BEGIN

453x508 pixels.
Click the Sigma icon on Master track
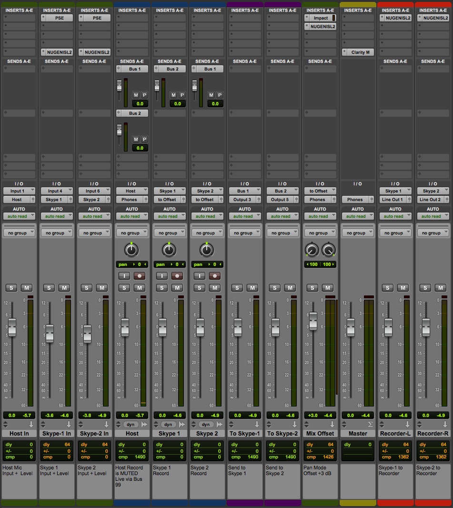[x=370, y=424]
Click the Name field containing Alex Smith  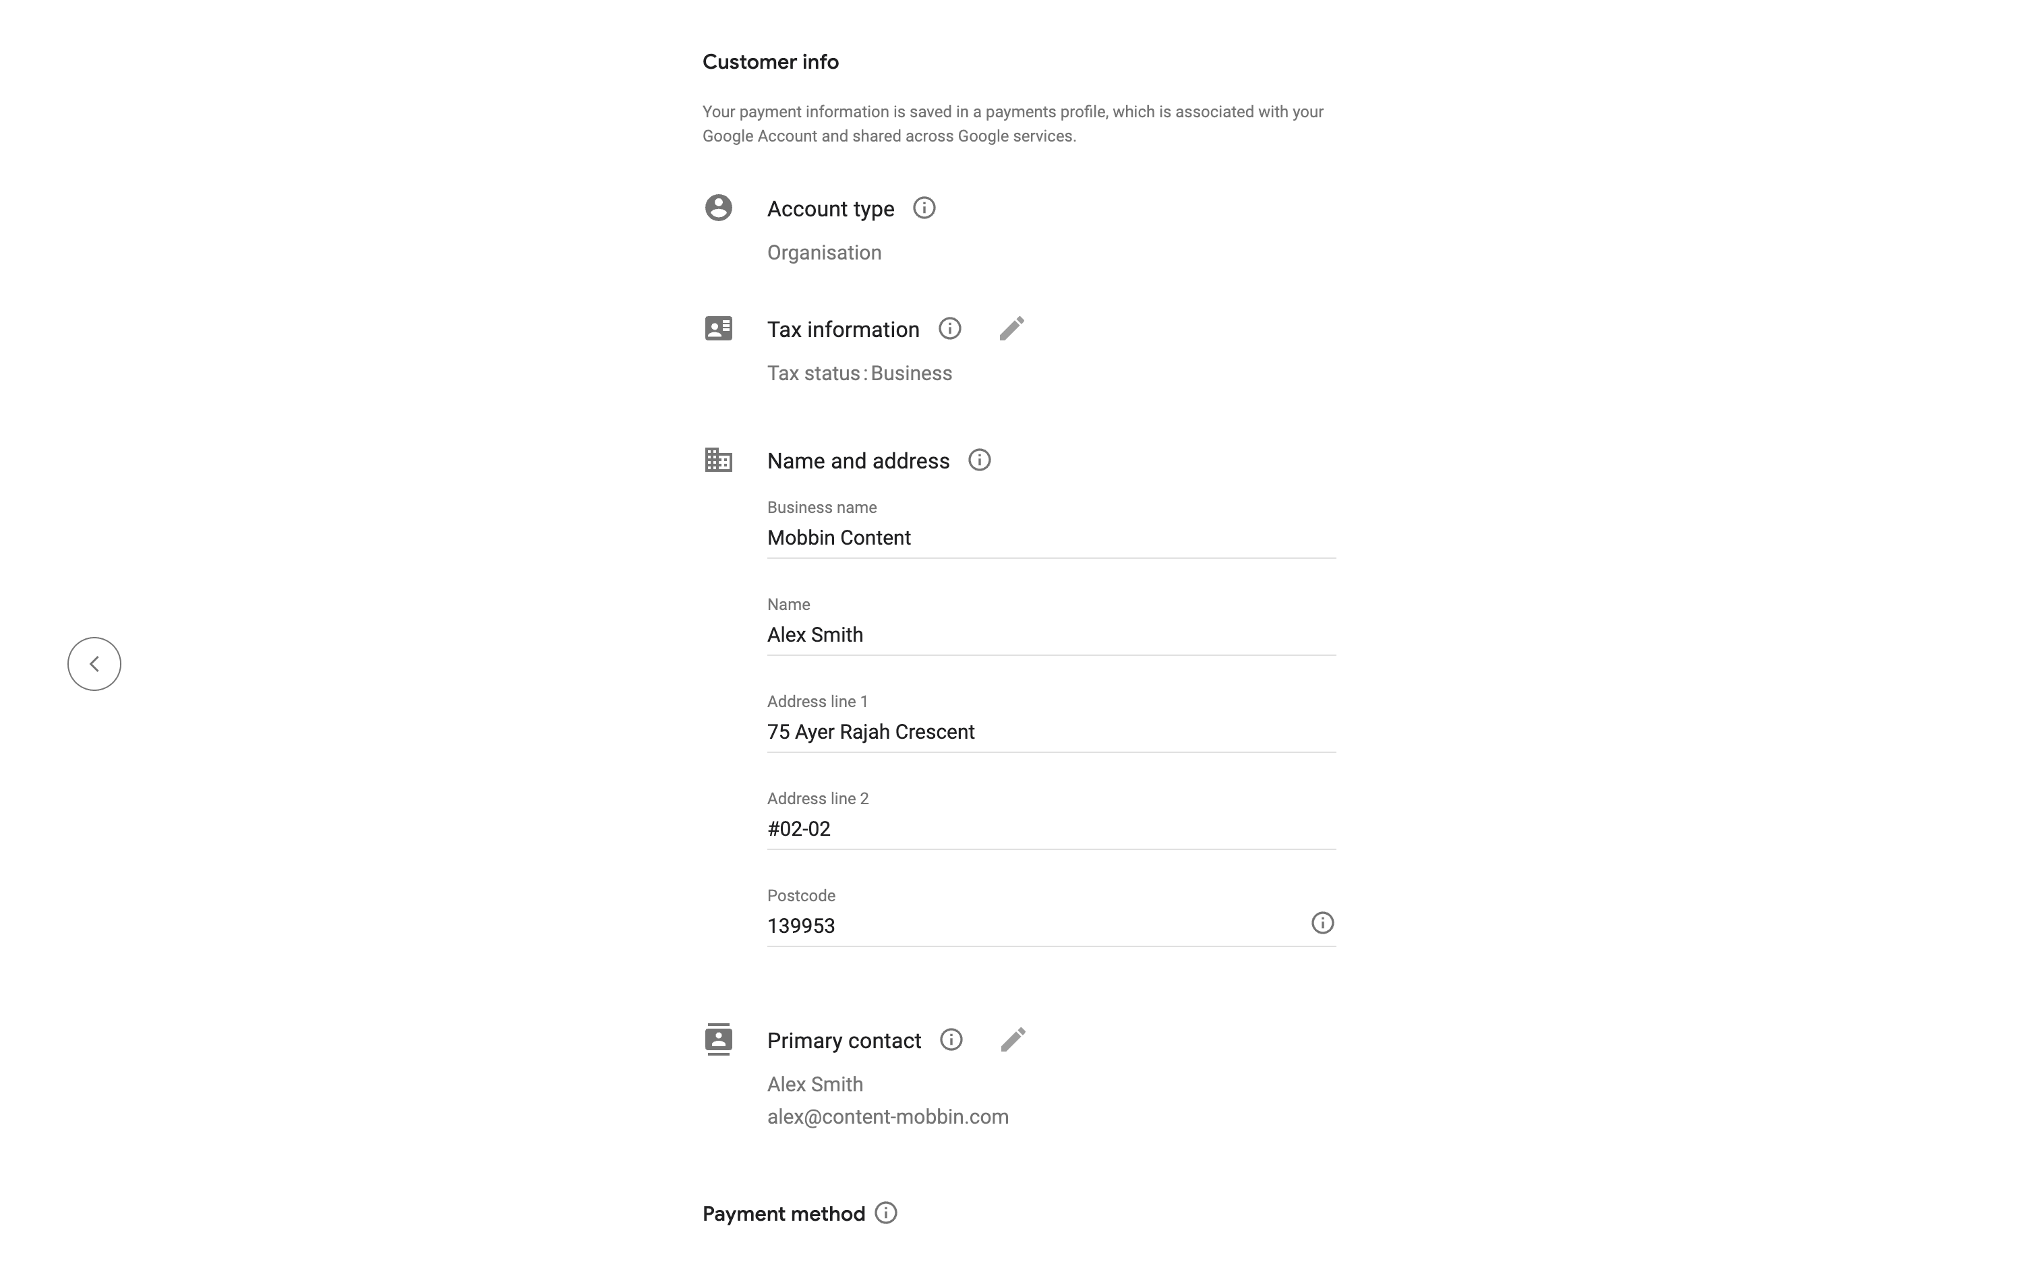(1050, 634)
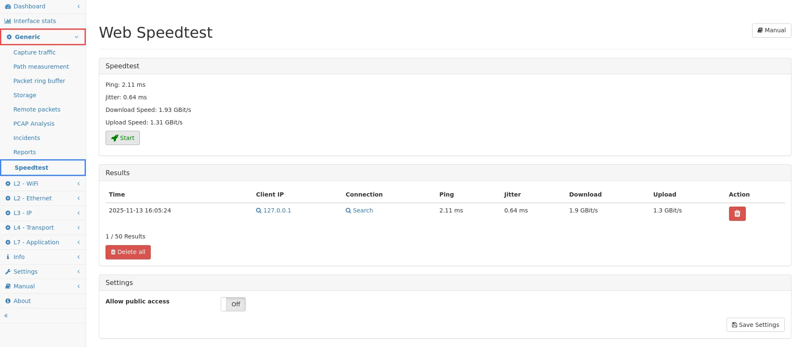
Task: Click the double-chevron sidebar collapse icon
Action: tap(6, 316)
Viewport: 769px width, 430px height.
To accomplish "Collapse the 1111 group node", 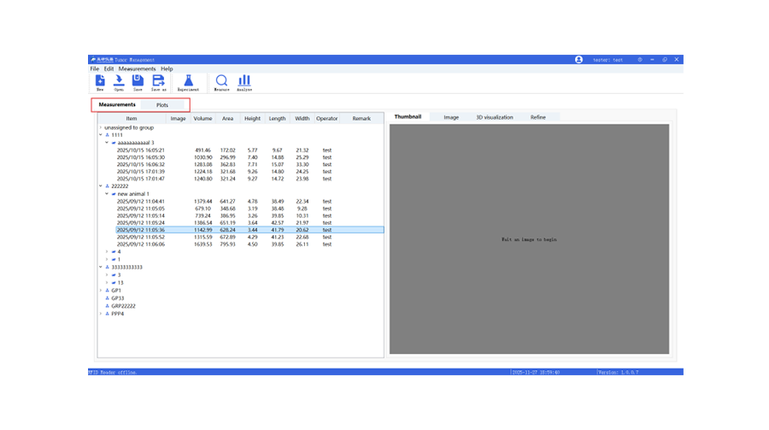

END

→ TO DO: The lines to be quoted run from the line containing "Viewport: 769px width, 430px height." through the end of the entries above, both included; quote them exactly and leave out any pictures.

→ RESPONSE:
Viewport: 769px width, 430px height.
To accomplish "Collapse the 1111 group node", 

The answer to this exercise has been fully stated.